In discussing the logic of being, Pippin is mainly concerned to extract takeaway points relevant to understanding the high-level “movement” of Hegel’s logic as a whole. I have been highlighting his suggestion that this notorious “logical motion” is teleological in a genuinely Aristotelian sense, rather than being either deductive, or somehow univocally driven forward by contradiction. It is all oriented toward the merely hypothetical necessity of what is required if we aim to reach a deeper truth. Pippin is at pains to point out that for Hegel as for Aristotle, every teleological actualization involves contingency.

“The idea is to begin with the thought of anything at all, in its immediate indeterminacy, simply being, Sein. But the thought of anything at all is not the thought of anything…. Nothing is excluded, so nothing is included…. It is a failed thought, not the thought of this failure or even just the enactment of the failure.
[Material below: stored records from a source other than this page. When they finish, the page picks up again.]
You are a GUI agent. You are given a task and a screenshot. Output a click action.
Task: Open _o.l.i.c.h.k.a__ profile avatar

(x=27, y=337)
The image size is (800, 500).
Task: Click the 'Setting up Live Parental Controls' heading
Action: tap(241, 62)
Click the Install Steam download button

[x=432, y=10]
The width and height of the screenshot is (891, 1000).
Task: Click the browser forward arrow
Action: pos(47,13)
This is the beginning of everything of significance in the Logic; it (the thought of Sein being nothing other than Nichts [nothing]) is the reflective relation to what is being thought that is inseparable from anything possibly being thought. It is thought’s apperceptive moment…. Just thereby, thinking is thinking its failure to be thinking, not thinking of a strange object, Nichts. It is only in this sense that the first moment has a second moment, a realization of what thinking must be to be thinking of anything” (p. 186).

“Such a reflective determination reveals both that such putative immediate indeterminacy must itself already be a determination, and that such a putative content, anything at all in its immediate indeterminacy, has not been transformed, has not ‘become’ Nichts, but that it always already was” (p. 187).
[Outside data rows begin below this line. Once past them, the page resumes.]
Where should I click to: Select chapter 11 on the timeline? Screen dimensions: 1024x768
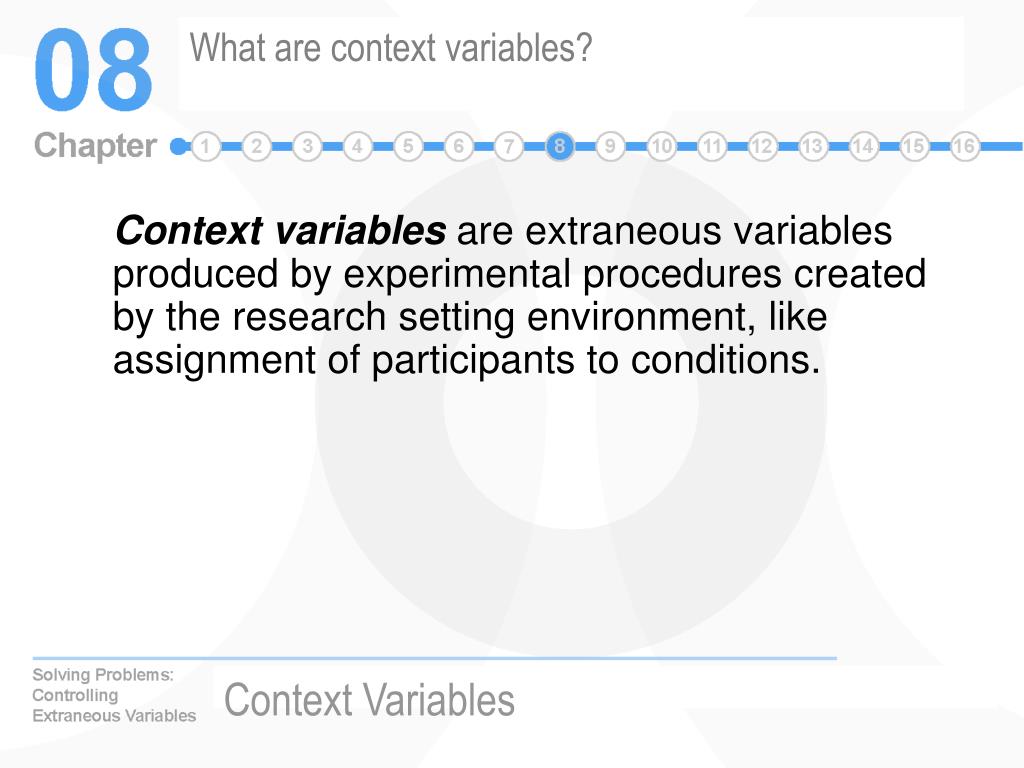(x=712, y=146)
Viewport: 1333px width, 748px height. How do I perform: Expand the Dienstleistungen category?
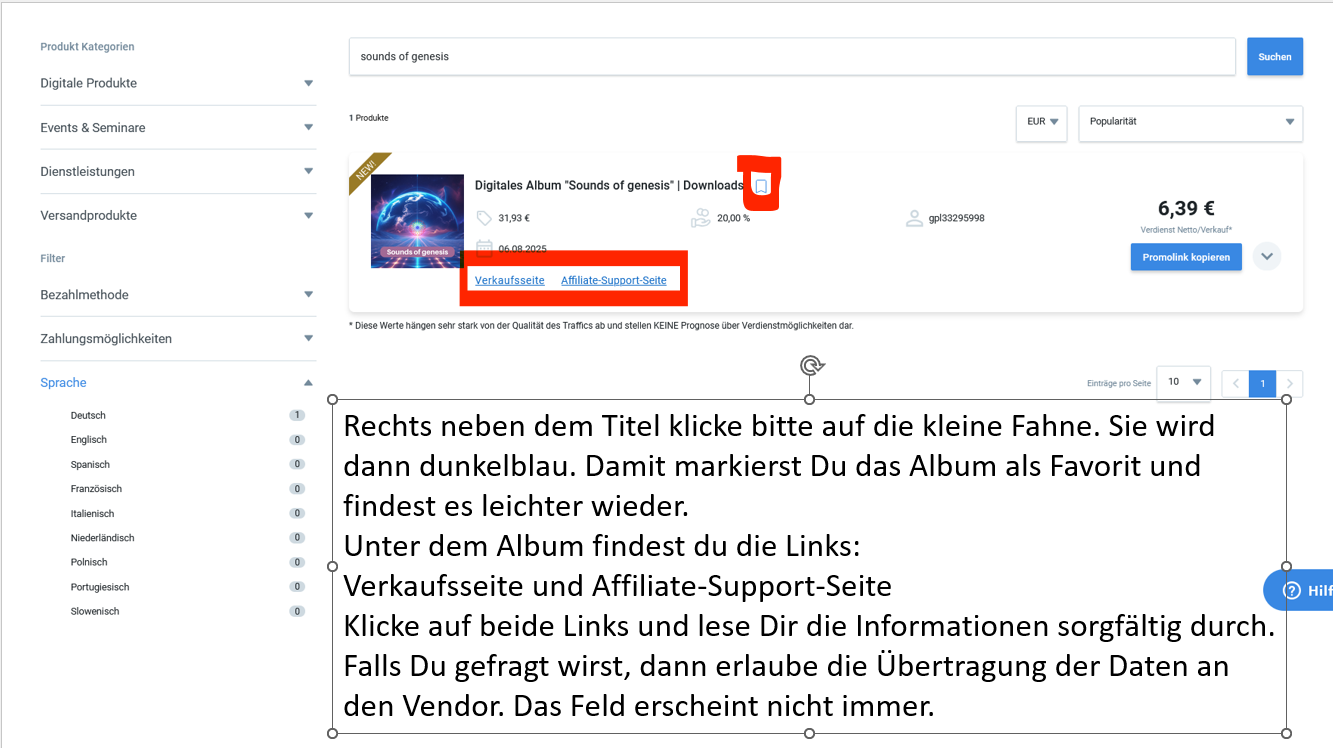click(178, 171)
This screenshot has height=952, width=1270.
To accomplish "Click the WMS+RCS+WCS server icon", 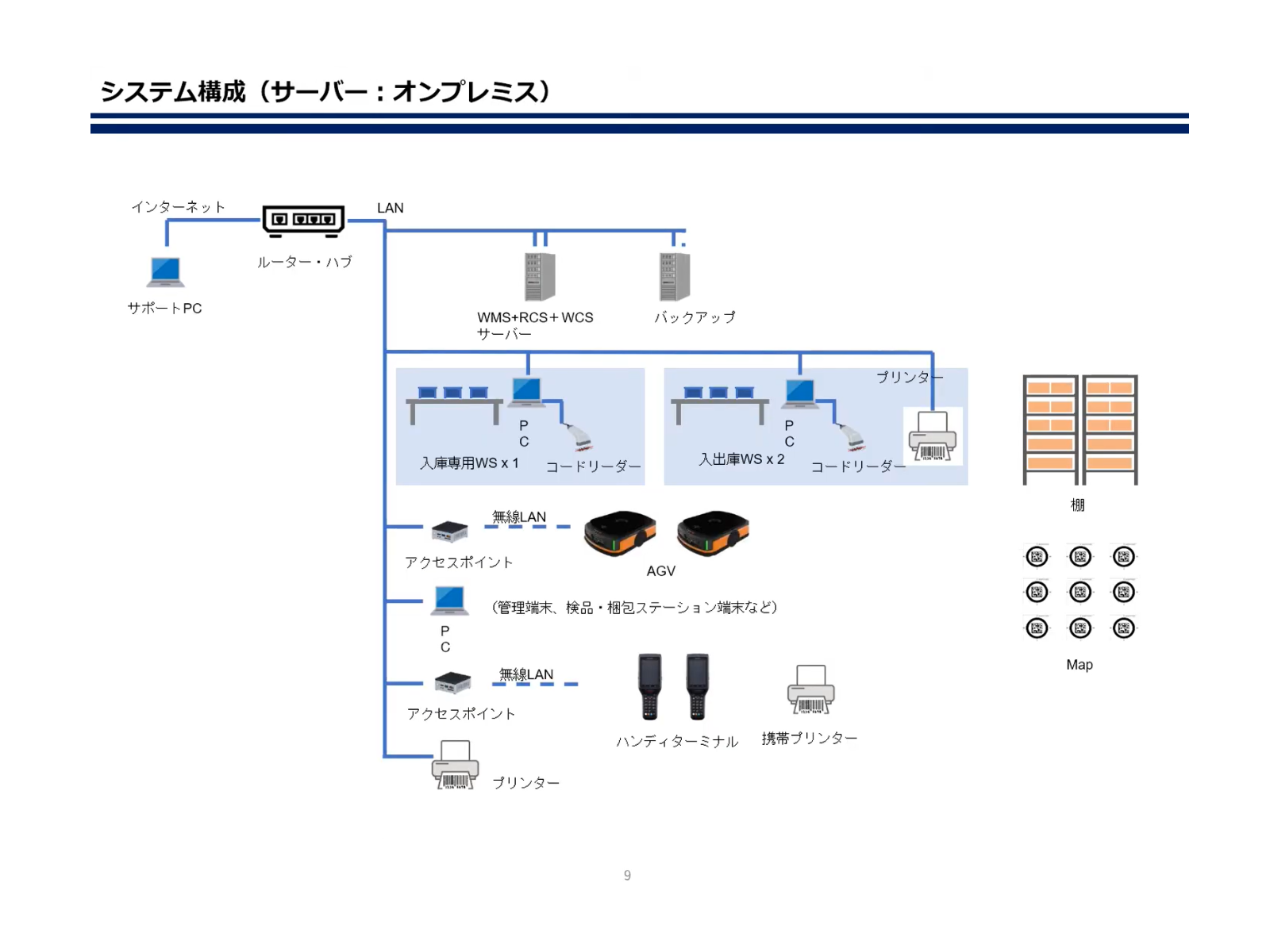I will click(539, 277).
“Hegel here is doing something like making a case for, or at least in some way showing us, the apperceptively discursive nature of any possible discursive intelligibility. This also means that in judging anything, I am always also implicitly holding open the possibility of the self-correcting of judging…. Or, any judgment always implicitly applies, is implicitly applying, the concept of judgment to itself” (p. 189).
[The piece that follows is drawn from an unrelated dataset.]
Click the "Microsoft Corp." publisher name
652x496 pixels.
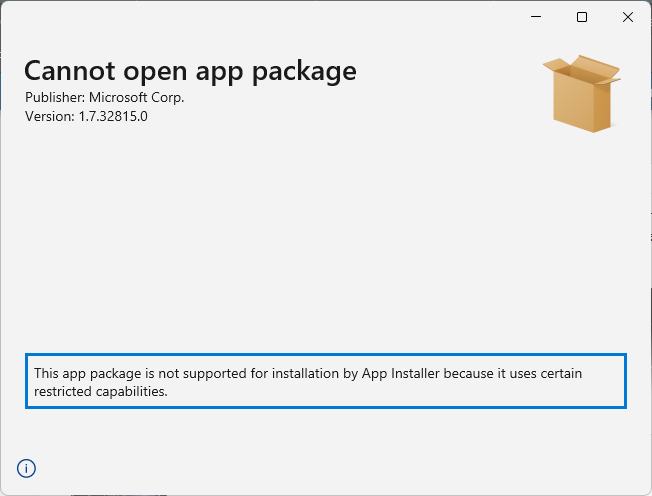[x=137, y=98]
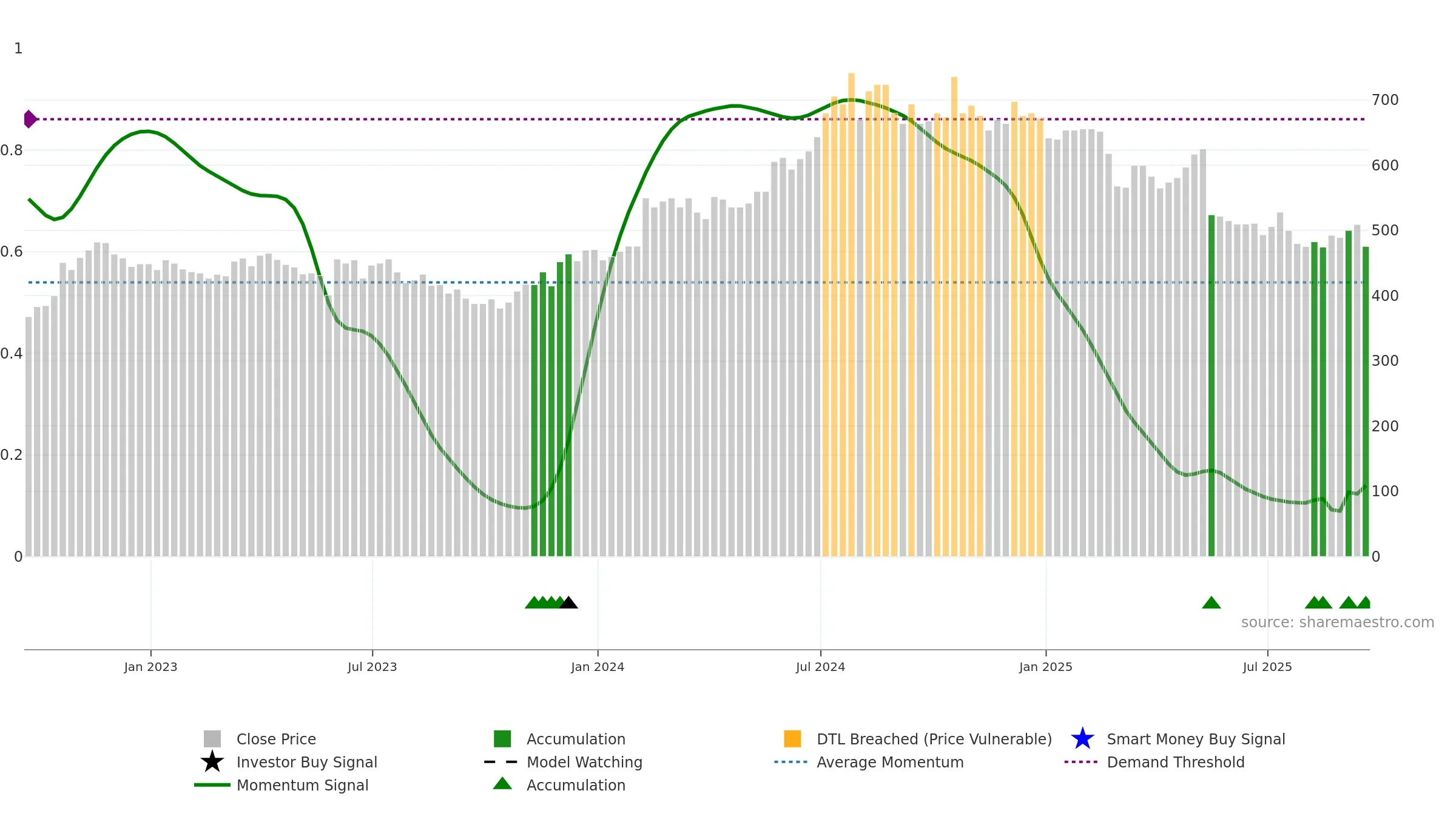Click the Jul 2025 axis label

pyautogui.click(x=1267, y=667)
That apperceptive judgment always implicitly applies the concept of judgment to itself follows from its apperceptive, reflective nature. To be apperceptively reflective is to be self-referential, Pippin has been saying.

“As Kant insisted, in any such case I must be able to ‘stand above’ what I judged and what I now judge correctly and take the latter to be a correction of the former in order for it to be that, a correction. Otherwise, there is just a succession of episodes. This is why he could say that the understanding, the power of claiming, is the synthetic unity of apperception (in the same way, I am ultimately claiming in this book, Hegel is claiming that what he calls the concept is the synthetic unity of apperception)” (ibid).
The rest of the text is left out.